She’s not a stripper. She’s an ecdysiast.
The lady in the fantastic hat (and precious little else) is Gypsy Rose Lee. She was a vaudeville performer, burlesque dancer, and her mother’s second favorite child (of two). Gypsy put the tease in striptease with an act so unique, so elegant and refined that American journalist H.L. Mencken made up a word to describe it. He called her an ecdysiast, which essentially means “one who molts,” because of her slow, one-feather-at-a-time way of taking off her clothes.
In addition to her career as a stripper – no, wait – as an ecdysiast, she was also an actress, a playwright and a novelist. (I believe the phrase you’re looking for is renaissance woman.)
By now you’re probably wondering what any of this has to do with me or my book. That’s a valid question. Here’s what: Gypsy Rose Lee once owned a house in a small town in the lower Hudson Valley region of New York state, which also happens to be my home town. It’s on a main road but it’s set back so far that you can’t see the house when you drive by. All you can see is the sign that spells out the name of Gypsy’s house: Witchwood Manor.
It’s just an ordinary sign, nothing remarkable about it, except that name.
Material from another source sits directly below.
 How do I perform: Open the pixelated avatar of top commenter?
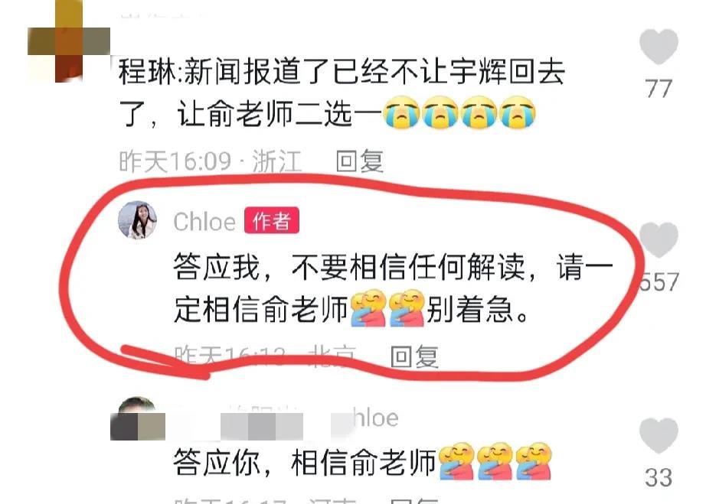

It’s so evocative. So mysterious. I remember being a little kid, driving by on the way to the grocery store with my mom, and wondering what it meant. Were there witches in the woods there? Magic? Was there a girl, maybe one like me, who lived there? Was she good or bad or maybe both?
Witchwood Manor has been sitting in my imagination, just waiting for me to figure out the story I wanted to tell about it for a long time. When I started writing Tab Bennett and the Inbetween, I took the name for Pop’s house without a second thought. Then I filled the house with magic and elves instead of witches and added the girl (only she’s a woman now) who would have to figure out if she was good or bad or both before the story could end.
I like to think Gypsy would be OK with that. At least I hope she would. I have a sense that she was exactly the kind of artist I’d like to be: bold, multi-faceted, visionary, and confident enough to take her clothes off in a room full of people and be able to make intelligent conversation while doing so. She’s kind of become my idol and I’d like for her to like what I’ve done with the place.
I’m telling you all this because I want the Witchwood Manor sign. Badly. I’ve wanted it for years. In high school I had a friend who offered to steal it for me. I declined. Last week someone offered to paint a copy for me. I thanked her, but that’s not exactly what I want either. I want that one from out on the road. The only question is, how do I get it – without resorting to petty larceny?
I’m going to work on that.
In the meantime, do any of you know (or are you) the actor Victor Garber? To the best of my knowledge, he’s the current owner of the real Witchwood Manor so I’d imagine he’s the man I need to see.